Keberhasilannya bukan ia anggap sebuah kebangkitan dari keterpurukan seperti yang orang lain katakan. Ia tak merasa terpuruk dengan mengandung seorang anak di luar pernikahan. Ia merasa karena dirinya tulus dalam melewati perjalanan hidupnya. Ia berhasil berdiri, di saat orang lain menilainya terjatuh. Ia membesarkan anaknya dengan cinta walaupun tanpa seorang ayah.
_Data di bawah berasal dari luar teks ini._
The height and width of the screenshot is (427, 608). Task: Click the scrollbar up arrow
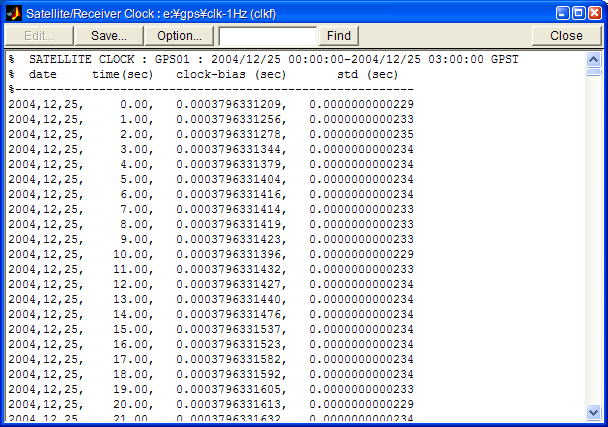coord(594,59)
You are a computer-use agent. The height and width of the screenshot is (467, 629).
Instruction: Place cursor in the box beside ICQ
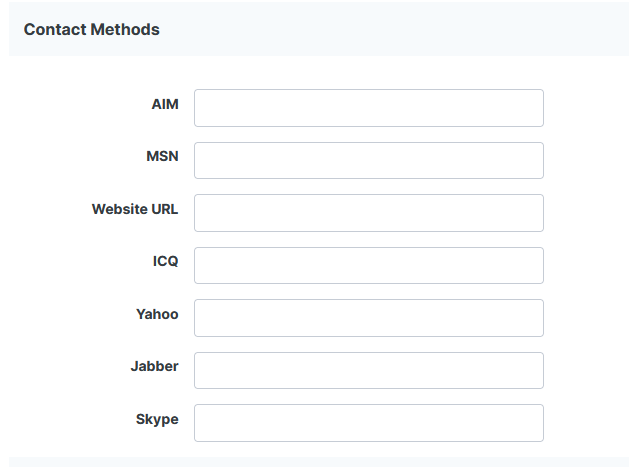[x=368, y=265]
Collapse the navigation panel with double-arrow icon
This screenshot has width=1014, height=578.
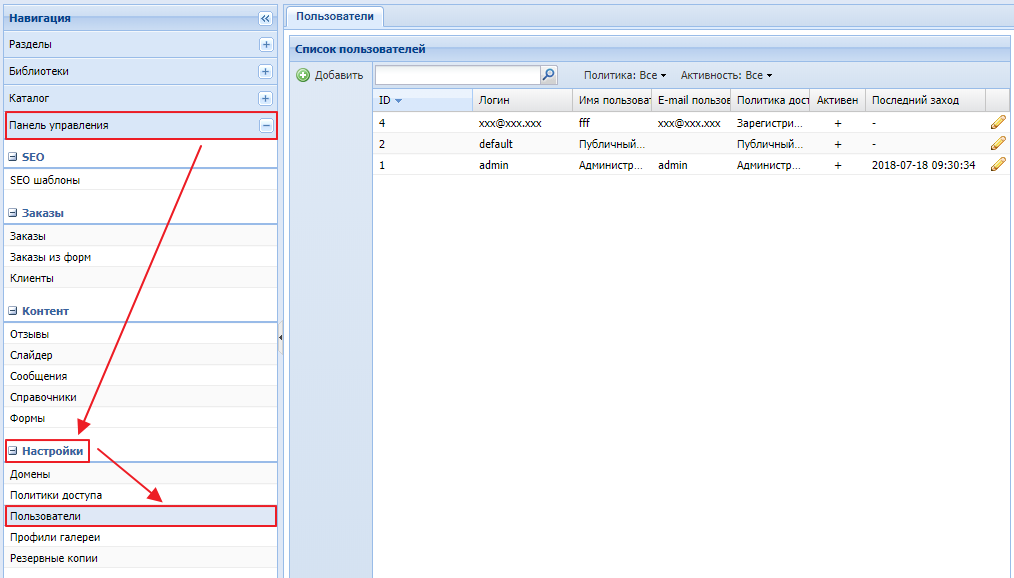pyautogui.click(x=265, y=18)

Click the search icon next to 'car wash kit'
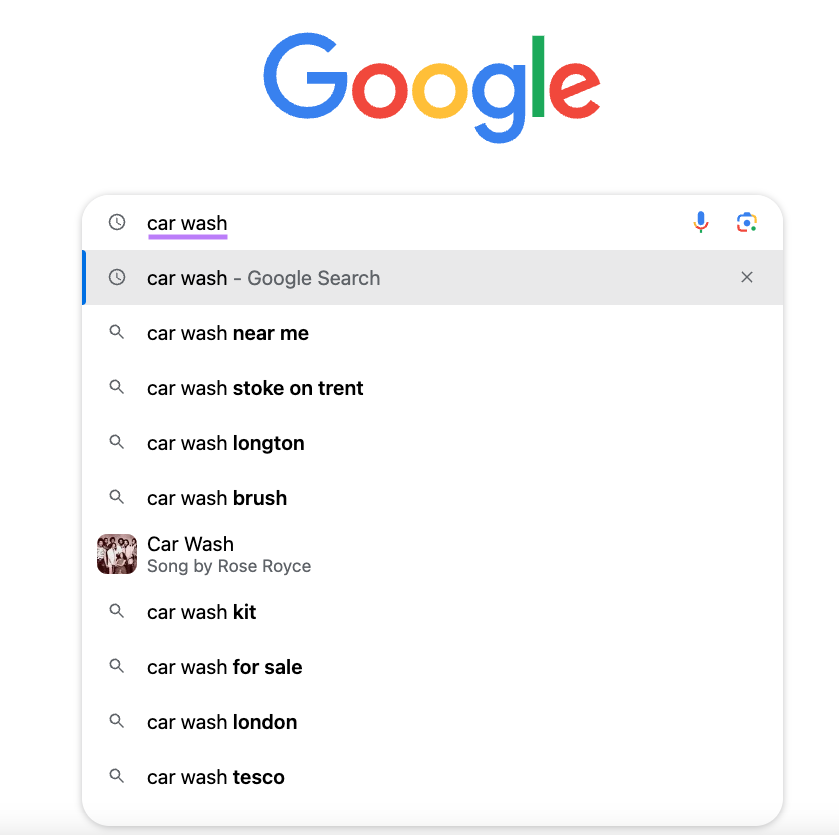click(x=117, y=611)
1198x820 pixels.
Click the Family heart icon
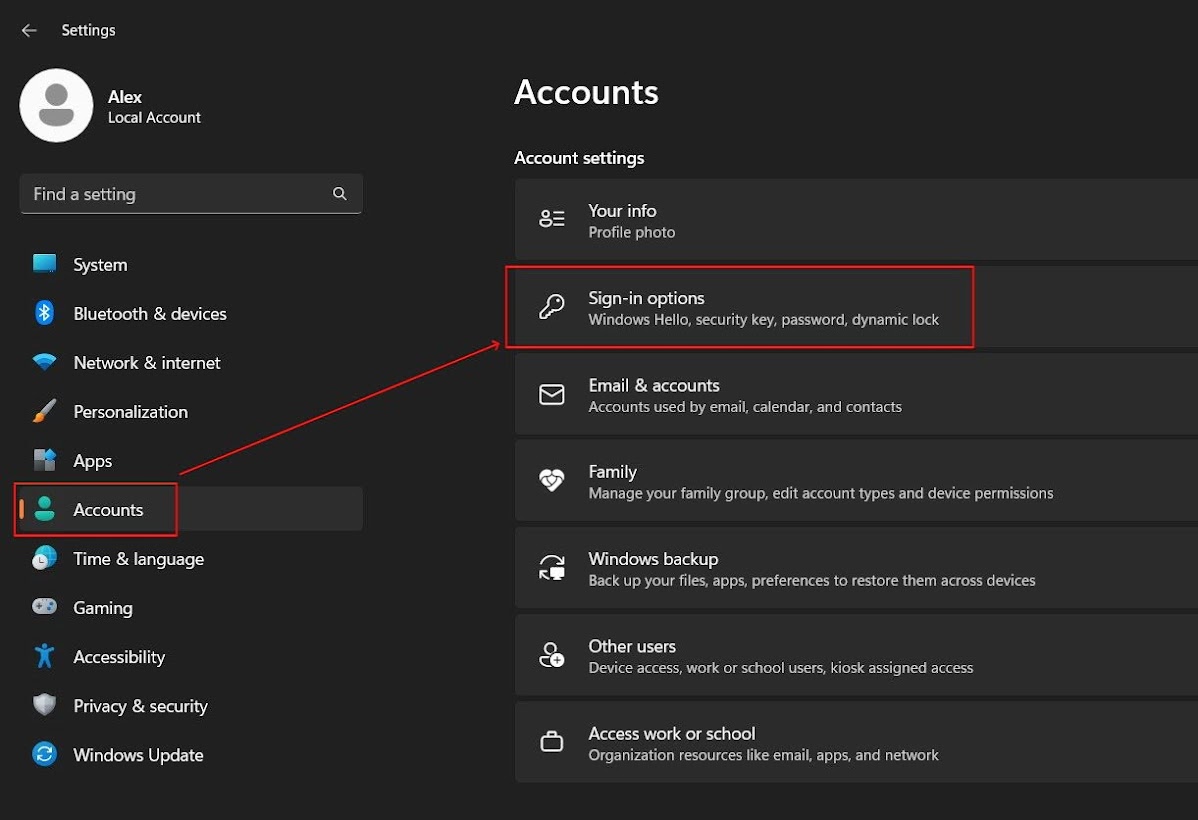552,481
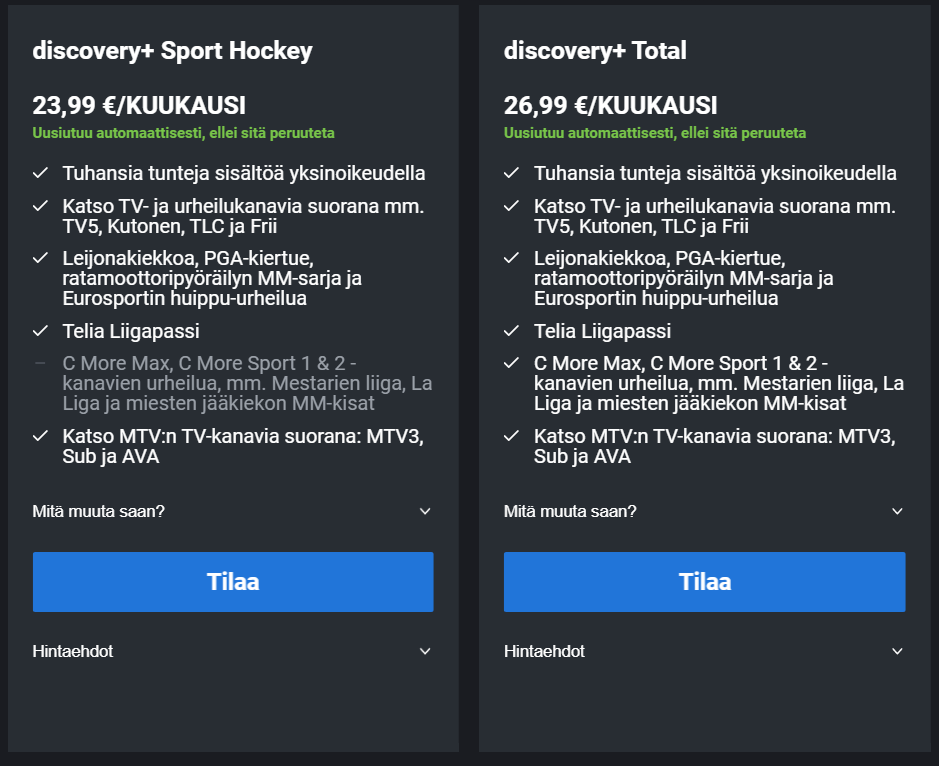
Task: Click checkmark beside Telia Liigapassi in Total plan
Action: click(512, 331)
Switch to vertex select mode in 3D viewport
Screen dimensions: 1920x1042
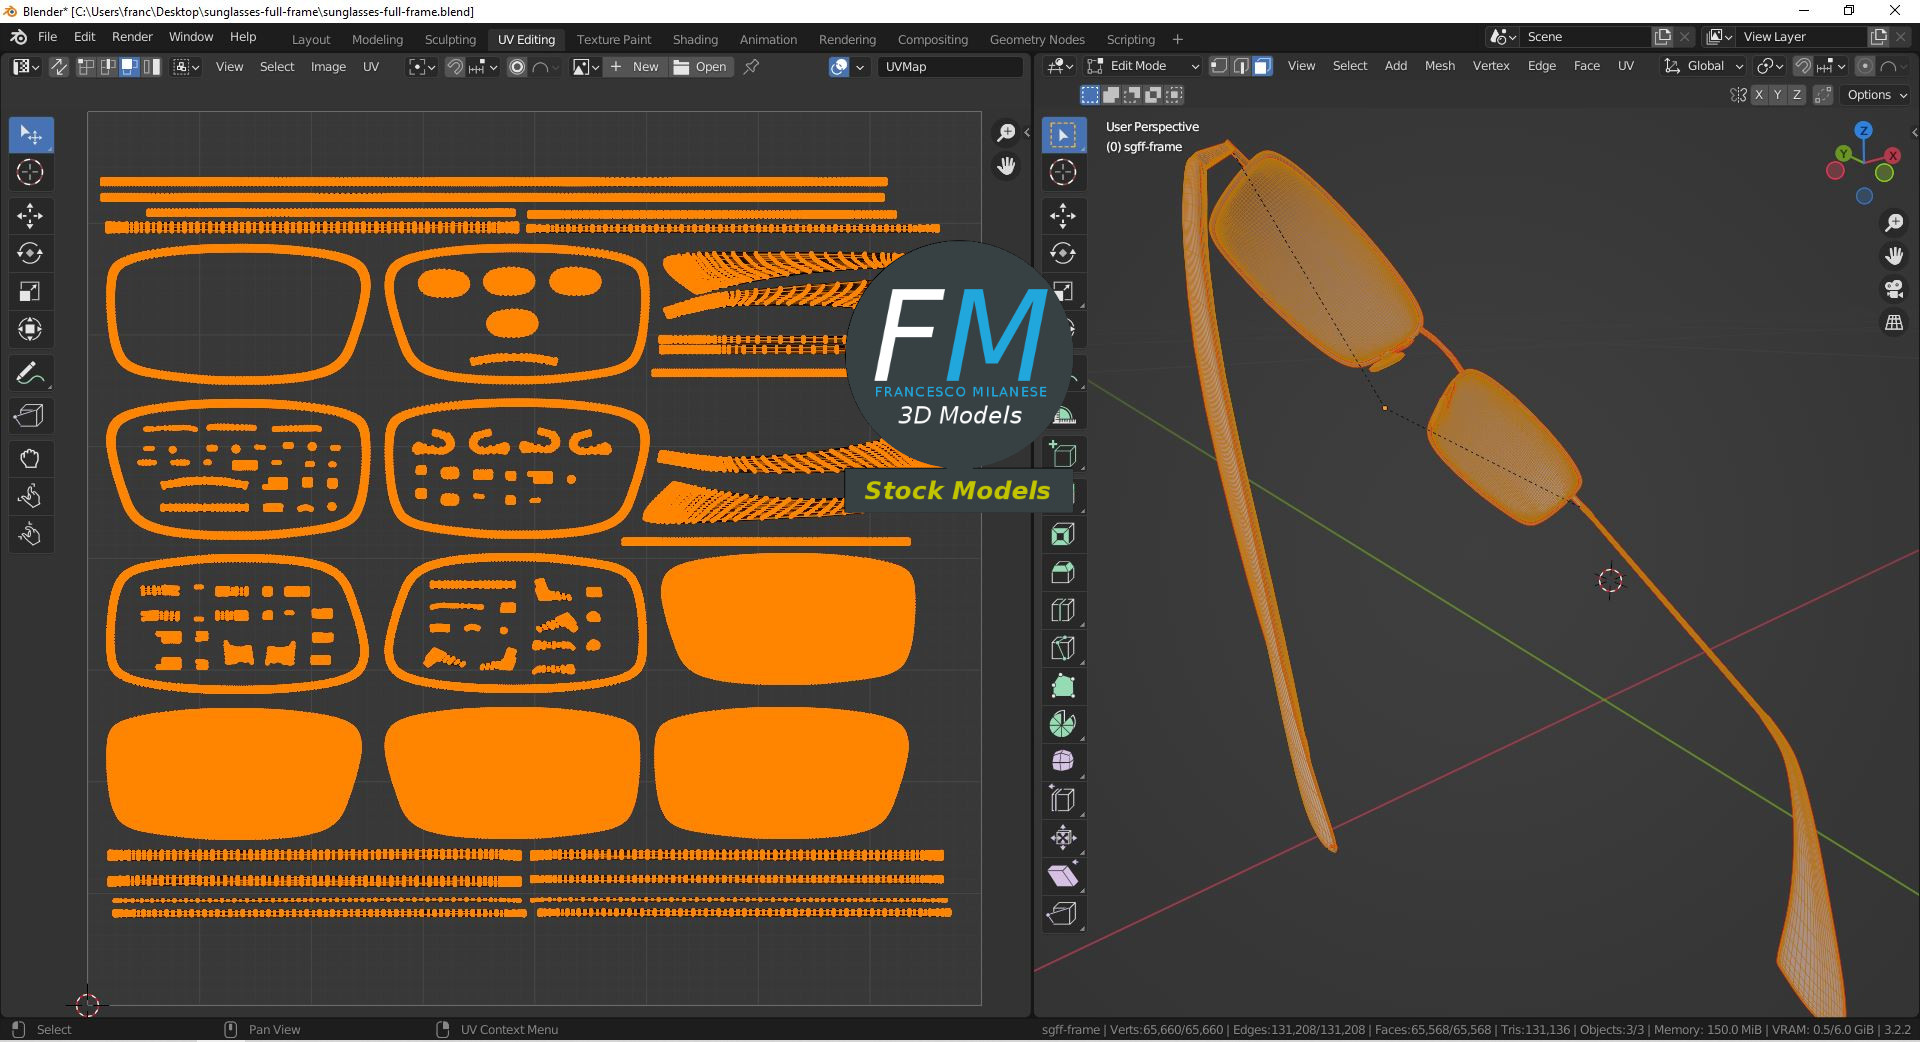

Selain itu, ketika anaknya nanti menanyakan di mana ayahnya. Ia akan katakan bahwa ayahnya meninggal di saat medan perang. Ayahnya meninggal di saat sedang mencari uang untuk membelikan susu kamu di waktu kecil. Karena ia ingin, anaknya tumbuh dan mengenal ayahnya sebagai sosok yang tangguh dan pejuang bukan seperti nyatanya. Seorang ayah yang lemah dan tak mampu bertanggung jawab.
Ia menjawab keraguan kepada wanita pada umumnya. Ia bukanlah sosok yang lemah dan lari dari kenyataan. Ia membesarkan anaknya walau tanpa ayah. Ia wanita, yang terus berjuang untuk dirinya dan anaknya. Terlihat saat ia memperjuangkan haknya pada pekerjaannya. Ia merasa tak melakukan kesalahan satupun pelanggaran yang tertuang pada saat ia menandatangani kontrak kerjanya. Dan merasa dan berhak untuk terus bekerja, sampai ia memang melakukan sebuah kesalahan yang memastikannya berhak untuk dikeluarkan.
Ia sangat menyukai lagu-lagu Payungteduh yang membuatnya menjadi kerasan saat menyusui anaknya di malam dan di pagi hari. Saat malam ia berirama di ujung malam muliailah sekarang kau bernnyanyi bersamaku. Dan di pagi hari ia bersenandung penuh suka biarkan matahari, membuka mata, membangunkan alam yang lelah.
Tulus sekali ia membesarkan anaknya hingga tumbuh dewasa. Perempuan hebat sekaligus menjadi Ibu yang kuat.
Setangkai Edelweis, berhasil menaklukan kerasnya hidup di Jakarta.